Sin darse cuenta, Mario juntaba pedazos de episodios, se descubría urdiendo explicaciones paralelas al ataque

de los vecinos. Nunca preguntó a Delia, esperaba vagamente algo de ella. A veces pensaba si Delia sabría

exactamente lo que se murmuraba. Hasta los Mañara eran raros, con su manera de aludir a Rolo y a Héctor sin

violencia, como si estuviesen de viaje. Delia callaba protegida por ese acuerdo precavido e incondicional.

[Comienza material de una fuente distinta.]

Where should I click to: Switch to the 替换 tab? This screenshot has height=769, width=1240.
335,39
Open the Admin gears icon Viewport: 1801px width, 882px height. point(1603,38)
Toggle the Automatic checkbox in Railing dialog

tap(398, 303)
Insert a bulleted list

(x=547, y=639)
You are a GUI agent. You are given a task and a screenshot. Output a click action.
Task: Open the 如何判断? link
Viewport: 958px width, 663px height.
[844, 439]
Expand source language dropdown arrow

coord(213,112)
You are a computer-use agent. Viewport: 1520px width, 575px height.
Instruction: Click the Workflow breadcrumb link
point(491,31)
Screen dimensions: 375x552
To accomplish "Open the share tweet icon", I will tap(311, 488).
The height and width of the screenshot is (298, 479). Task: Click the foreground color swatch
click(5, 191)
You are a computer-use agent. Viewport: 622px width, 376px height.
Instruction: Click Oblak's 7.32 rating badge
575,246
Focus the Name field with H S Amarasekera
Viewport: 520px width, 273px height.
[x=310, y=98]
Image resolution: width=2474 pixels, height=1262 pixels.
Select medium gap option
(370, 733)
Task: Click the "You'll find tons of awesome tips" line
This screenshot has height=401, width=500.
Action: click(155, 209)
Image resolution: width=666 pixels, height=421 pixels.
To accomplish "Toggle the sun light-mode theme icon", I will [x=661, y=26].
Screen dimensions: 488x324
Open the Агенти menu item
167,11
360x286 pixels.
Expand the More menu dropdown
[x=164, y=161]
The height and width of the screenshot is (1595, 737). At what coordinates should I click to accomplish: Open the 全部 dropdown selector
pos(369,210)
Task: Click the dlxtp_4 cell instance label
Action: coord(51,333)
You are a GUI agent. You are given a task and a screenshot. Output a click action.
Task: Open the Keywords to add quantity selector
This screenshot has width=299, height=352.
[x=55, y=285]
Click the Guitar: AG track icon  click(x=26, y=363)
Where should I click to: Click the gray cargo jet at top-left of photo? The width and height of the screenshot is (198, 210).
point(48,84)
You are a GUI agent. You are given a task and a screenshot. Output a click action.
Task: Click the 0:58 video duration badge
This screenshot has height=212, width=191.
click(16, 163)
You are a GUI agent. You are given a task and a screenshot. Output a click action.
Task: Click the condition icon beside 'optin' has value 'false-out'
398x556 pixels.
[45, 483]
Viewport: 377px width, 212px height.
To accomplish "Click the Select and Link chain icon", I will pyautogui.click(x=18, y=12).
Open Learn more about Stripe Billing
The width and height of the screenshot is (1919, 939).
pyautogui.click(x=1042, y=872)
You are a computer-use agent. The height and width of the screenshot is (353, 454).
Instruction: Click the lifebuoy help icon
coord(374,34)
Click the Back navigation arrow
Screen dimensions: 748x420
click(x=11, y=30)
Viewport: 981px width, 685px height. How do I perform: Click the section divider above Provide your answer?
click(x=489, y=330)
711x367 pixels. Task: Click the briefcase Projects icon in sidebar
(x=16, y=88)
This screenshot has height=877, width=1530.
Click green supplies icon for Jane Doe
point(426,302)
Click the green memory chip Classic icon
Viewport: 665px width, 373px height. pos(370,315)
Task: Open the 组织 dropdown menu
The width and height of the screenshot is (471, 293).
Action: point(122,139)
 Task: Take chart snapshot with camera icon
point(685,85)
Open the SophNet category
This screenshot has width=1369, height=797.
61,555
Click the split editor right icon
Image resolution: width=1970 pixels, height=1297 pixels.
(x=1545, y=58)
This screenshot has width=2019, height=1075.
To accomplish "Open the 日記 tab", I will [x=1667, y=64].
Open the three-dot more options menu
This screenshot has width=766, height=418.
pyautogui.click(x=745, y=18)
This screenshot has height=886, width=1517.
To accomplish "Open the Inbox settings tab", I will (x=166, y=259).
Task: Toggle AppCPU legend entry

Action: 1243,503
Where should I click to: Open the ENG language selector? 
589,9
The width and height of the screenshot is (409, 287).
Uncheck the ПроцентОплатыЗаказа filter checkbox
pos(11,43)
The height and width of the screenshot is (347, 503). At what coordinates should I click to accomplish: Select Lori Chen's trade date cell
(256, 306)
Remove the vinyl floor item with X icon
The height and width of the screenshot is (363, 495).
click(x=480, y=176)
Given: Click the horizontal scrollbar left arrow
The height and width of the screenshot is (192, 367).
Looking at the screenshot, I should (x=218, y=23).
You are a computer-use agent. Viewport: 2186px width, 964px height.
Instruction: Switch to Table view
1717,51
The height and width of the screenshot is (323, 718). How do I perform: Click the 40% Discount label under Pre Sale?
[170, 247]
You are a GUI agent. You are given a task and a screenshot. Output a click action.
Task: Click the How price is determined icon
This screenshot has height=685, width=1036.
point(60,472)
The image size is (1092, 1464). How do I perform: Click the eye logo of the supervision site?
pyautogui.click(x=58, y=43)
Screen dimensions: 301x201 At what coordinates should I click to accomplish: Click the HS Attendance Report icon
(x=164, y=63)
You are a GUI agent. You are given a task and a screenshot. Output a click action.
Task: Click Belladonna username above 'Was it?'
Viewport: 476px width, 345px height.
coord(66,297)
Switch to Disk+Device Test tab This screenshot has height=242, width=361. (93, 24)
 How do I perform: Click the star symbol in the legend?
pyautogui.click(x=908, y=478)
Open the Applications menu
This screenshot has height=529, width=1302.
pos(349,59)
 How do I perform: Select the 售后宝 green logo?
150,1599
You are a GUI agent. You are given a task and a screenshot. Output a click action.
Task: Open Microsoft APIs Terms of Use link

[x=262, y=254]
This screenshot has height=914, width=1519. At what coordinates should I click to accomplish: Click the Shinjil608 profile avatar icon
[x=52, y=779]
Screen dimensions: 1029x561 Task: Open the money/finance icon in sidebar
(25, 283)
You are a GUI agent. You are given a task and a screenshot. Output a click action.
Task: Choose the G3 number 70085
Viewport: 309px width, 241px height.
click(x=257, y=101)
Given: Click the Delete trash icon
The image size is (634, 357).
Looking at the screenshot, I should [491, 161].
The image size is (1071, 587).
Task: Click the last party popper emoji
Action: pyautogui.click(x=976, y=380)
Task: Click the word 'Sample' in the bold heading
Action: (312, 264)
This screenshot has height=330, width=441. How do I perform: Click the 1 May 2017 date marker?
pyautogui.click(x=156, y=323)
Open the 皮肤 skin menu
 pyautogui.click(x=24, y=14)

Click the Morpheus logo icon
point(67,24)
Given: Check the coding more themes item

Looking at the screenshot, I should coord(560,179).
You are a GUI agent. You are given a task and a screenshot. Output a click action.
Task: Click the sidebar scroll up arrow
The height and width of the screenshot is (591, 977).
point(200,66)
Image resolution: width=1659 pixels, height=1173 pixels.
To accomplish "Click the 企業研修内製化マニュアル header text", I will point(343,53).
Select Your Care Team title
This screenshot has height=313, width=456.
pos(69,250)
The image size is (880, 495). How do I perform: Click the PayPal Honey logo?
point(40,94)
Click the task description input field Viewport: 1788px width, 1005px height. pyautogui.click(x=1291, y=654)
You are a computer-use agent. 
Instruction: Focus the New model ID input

Cuando Mario se agregó, discreto como ellos, los tres cubrieron a Delia con una sombra fina y constante, casi

transparente los martes o los jueves, más palpable y solícita de sábado a lunes. Delia recobraba ahora una

menuda vivacidad episódica, un día tocó el piano, otra vez jugó al ludo; era más dulce con Mario, lo hacía

sentarse cerca de la ventana de la sala y le explicaba proyectos de costura o de bordado. Nunca le decía nada de

los postres o los bombones, a Mario le extrañaba, pero lo atribuía a delicadeza, a miedo de aburrirlo. Los

Mañara alababan los licores de Delia; una noche quisieron servirle una copita, pero Delia dijo con brusquedad

que eran licores para mujeres y que había volcado casi todas las botellas. “A Héctor…”, empezó plañidera su

madre, y no dijo más por no apenar a Mario. Después se dieron cuenta de que a Mario no lo molestaba la

evocación de los novios. No volvieron a hablar de licores hasta que Delia recobró la animación y quiso probar

recetas nuevas. Mario se acordaba de esa tarde porque acababan de ascenderlo, y lo primero que hizo fue

comprarle bombones a Delia. Los Mañara picoteaban pacientemente la galena del aparatito con teléfonos, y lo

hicieron quedarse un rato en el comedor para que escuchara cantar a Rosita Quiroga. Luego él les dijo lo del

ascenso, y que le traía bombones a Delia.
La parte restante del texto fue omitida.